DIRECTIONS: Search the entries below for the word "beside", then copy each line in which it is found.
Start of DATASET RECORDS
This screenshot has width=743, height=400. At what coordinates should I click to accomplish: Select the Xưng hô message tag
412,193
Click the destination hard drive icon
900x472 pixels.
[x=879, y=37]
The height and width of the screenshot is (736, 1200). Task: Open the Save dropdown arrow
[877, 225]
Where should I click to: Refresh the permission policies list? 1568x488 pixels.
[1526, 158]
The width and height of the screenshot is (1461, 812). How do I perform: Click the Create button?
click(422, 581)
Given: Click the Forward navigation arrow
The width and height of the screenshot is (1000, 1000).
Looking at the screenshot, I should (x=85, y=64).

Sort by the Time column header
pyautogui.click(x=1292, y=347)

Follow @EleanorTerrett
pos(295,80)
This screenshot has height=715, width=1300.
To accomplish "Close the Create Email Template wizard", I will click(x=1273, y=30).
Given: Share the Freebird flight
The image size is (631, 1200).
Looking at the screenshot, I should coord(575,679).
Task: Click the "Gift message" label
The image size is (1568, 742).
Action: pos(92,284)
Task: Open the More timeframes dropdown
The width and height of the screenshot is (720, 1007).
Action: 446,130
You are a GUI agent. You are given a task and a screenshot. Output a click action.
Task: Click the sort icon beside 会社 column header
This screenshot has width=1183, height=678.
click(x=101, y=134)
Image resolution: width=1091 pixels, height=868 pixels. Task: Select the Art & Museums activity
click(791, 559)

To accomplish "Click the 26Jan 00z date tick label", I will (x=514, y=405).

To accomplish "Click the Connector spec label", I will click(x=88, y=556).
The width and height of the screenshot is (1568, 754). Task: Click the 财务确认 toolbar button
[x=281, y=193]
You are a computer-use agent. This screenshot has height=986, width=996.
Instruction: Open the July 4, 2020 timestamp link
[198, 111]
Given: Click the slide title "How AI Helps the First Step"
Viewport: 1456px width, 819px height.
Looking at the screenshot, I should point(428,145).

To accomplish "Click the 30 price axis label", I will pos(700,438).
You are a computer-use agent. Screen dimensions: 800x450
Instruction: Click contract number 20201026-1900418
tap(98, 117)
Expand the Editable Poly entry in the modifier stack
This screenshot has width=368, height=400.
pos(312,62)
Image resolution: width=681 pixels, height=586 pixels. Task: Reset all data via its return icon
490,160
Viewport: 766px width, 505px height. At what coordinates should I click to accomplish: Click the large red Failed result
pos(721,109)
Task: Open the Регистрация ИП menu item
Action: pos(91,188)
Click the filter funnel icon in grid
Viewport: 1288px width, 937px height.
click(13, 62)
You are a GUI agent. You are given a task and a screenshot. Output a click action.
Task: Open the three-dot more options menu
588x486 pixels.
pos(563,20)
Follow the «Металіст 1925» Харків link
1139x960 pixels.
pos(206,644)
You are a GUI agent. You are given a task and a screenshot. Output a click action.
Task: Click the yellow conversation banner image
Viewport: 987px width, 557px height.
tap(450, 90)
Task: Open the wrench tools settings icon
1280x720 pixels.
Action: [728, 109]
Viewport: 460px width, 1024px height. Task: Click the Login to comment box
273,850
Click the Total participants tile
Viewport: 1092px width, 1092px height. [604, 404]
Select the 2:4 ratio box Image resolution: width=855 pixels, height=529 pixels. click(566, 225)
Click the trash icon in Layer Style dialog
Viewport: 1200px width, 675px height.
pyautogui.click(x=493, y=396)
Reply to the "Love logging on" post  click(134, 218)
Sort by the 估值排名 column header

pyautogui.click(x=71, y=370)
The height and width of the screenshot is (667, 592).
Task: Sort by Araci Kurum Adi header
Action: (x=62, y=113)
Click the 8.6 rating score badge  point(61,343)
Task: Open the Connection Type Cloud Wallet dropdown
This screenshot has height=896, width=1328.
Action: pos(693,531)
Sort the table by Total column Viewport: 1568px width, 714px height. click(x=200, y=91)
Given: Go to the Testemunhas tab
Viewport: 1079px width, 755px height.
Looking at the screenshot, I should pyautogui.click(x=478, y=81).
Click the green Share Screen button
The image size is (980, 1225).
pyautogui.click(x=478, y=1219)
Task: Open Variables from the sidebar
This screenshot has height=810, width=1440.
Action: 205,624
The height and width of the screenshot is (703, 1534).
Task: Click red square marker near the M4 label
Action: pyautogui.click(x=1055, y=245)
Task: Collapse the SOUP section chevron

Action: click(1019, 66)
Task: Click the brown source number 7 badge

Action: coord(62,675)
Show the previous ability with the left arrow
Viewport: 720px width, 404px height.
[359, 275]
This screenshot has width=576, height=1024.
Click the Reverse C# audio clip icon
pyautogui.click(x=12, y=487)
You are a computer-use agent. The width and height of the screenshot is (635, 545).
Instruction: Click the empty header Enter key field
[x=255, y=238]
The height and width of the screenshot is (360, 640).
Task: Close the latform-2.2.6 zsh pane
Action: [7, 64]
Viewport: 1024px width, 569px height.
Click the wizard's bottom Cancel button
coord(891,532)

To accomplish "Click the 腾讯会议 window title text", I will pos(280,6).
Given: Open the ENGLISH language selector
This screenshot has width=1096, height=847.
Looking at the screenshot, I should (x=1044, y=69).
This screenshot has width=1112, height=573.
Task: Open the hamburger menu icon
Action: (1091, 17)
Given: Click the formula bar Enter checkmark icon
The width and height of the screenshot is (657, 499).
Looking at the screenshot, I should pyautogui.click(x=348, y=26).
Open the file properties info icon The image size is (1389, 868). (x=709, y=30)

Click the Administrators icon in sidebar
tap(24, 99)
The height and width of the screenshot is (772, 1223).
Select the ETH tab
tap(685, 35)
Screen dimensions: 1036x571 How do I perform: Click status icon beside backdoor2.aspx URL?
End of DATASET RECORDS
EXPECTED ANSWER:
Task: Click the sort icon beside 会社 column header
Screen dimensions: 1036x571 How do I perform: Click status icon beside backdoor2.aspx URL?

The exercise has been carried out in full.